Ard Biesheuvel <ard.biesheuvel@xxxxxxxxxx> · Fri, 21 Jul 2017 14:42:20 +0100

On 21 July 2017 at 14:31, Herbert Xu <herbert@xxxxxxxxxxxxxxxxxxx> wrote:
> On Fri, Jul 21, 2017 at 02:24:02PM +0100, Ard Biesheuvel wrote:
>>
>> OK, but that doesn't really answer any of my questions:
>> - Should we enforce that CRYPTO_ACOMP_ALLOC_OUTPUT is mutually
>> exclusive with CRYPTO_TFM_REQ_MAY_SLEEP, or should
>> crypto_scomp_sg_alloc() always use GFP_ATOMIC? We need one or the
>> other, because the current situation is buggy.
>
> Yeah I'm not surprised that it is broken, because there are currently
> no users of the API.  We should fix the acomp API.
>
>> - Could we move the scratch buffers to the request structure instead?
>> Or may that be allocated from softirq context as well?
>
> Yes the IPcomp requests would be allocated from softirq context.
>

__acomp_request_alloc() currently uses GFP_KERNEL explicitly, so that
needs to be fixed as well then.

>> - Would you mind a patch that defers the allocation of the per-CPU
>> buffers to the first invocation of crypto_scomp_init_tfm()?
>
> Sure.  That's what we currently do for IPcomp too.
>

OK.

>> - Would you mind a patch that makes the code only use the per-CPU
>> buffers if we are running atomically to begin with?
>
> That would mean dropping the first packet so no.
>

I think you misunderstood me: the idea is not to allocate the per-CPU
buffers at that time, but avoiding them and use the heap directly (as
my patch does now).
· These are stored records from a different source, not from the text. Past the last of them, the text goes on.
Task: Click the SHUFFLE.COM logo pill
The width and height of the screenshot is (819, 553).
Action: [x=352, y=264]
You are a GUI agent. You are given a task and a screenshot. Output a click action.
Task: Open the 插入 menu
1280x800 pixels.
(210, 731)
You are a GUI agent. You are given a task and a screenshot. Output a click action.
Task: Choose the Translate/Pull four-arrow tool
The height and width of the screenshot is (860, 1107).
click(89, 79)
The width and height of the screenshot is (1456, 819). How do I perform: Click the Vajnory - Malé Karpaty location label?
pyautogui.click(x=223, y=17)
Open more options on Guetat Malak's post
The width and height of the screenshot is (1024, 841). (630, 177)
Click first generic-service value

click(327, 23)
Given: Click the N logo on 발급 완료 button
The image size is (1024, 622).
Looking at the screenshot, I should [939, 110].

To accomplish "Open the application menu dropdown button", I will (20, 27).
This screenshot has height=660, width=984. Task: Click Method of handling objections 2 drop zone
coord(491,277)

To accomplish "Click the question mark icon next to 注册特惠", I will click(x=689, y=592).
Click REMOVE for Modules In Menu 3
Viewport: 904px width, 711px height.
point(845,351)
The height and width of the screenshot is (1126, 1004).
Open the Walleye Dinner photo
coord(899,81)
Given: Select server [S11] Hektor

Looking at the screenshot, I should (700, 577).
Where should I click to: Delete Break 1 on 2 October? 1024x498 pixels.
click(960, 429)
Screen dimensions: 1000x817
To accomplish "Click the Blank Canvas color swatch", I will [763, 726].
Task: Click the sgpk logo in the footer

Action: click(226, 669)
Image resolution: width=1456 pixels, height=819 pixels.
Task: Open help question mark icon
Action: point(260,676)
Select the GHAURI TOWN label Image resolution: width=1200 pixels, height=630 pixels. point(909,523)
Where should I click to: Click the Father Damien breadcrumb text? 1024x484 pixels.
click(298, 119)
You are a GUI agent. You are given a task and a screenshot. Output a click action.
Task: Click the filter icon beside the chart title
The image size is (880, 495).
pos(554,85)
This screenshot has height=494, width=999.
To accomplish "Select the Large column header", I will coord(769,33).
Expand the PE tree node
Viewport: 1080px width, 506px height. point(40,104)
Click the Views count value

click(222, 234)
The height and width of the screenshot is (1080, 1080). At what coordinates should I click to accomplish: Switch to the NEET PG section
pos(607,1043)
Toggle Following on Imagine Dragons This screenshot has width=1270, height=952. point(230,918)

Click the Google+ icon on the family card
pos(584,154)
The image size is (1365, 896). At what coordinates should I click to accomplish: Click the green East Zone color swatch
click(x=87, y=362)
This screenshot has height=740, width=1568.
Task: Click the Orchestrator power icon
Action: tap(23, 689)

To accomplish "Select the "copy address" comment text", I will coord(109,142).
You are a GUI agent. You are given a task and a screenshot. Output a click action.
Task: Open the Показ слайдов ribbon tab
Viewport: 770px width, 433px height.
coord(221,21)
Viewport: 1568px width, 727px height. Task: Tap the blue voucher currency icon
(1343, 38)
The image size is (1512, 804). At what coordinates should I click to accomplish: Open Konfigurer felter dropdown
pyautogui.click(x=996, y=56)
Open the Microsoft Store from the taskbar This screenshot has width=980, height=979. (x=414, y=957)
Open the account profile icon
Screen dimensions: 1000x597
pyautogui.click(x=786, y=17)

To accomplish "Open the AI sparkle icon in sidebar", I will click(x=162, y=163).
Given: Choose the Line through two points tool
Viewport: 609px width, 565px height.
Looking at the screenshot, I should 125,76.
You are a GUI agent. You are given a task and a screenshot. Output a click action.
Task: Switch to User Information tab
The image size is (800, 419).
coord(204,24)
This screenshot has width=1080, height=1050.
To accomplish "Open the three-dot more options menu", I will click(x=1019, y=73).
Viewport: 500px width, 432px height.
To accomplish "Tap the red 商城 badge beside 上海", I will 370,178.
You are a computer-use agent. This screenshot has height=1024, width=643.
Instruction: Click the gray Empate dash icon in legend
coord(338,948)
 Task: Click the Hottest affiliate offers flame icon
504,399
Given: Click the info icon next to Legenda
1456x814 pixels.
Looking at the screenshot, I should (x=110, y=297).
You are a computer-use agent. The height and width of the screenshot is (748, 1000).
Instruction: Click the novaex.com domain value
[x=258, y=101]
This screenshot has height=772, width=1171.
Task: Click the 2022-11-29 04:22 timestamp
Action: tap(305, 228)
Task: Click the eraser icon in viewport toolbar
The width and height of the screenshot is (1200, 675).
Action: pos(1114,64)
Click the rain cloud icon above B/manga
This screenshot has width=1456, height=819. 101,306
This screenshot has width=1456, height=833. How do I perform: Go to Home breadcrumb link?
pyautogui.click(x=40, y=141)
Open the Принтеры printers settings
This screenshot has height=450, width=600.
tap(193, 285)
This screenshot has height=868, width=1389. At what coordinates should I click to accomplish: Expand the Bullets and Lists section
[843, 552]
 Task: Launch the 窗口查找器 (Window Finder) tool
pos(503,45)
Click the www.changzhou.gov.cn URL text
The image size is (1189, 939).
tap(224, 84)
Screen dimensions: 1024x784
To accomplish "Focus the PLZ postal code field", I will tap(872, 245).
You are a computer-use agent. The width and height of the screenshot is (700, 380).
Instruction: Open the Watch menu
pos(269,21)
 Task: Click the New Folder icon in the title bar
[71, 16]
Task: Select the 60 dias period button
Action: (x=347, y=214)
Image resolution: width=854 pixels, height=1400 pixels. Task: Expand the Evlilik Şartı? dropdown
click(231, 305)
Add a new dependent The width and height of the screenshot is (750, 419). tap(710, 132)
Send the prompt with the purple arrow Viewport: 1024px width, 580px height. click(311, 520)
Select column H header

This way, we don't unnecessarily disable
preemption for calls executing in process context.

I.e..

if (req->base.flags & CRYPTO_TFM_REQ_MAY_SLEEP) {
  cpu = get_cpu();
  scratch_src = *per_cpu_ptr(scomp_src_scratches, cpu);
  ...
} else {
  scratch_src = (u8 *)__get_free_pages(gfp, alloc_order);
}

and make the put_cpu() at the end conditional in the same way.

In any case, my main gripe with this code is the unconditional
allocation of the scratch buffers (taking up memory and vmalloc space)
so if we can defer that to crypto_scomp_init_tfm() instead, I already
have most of what I need.

-- 
Ard.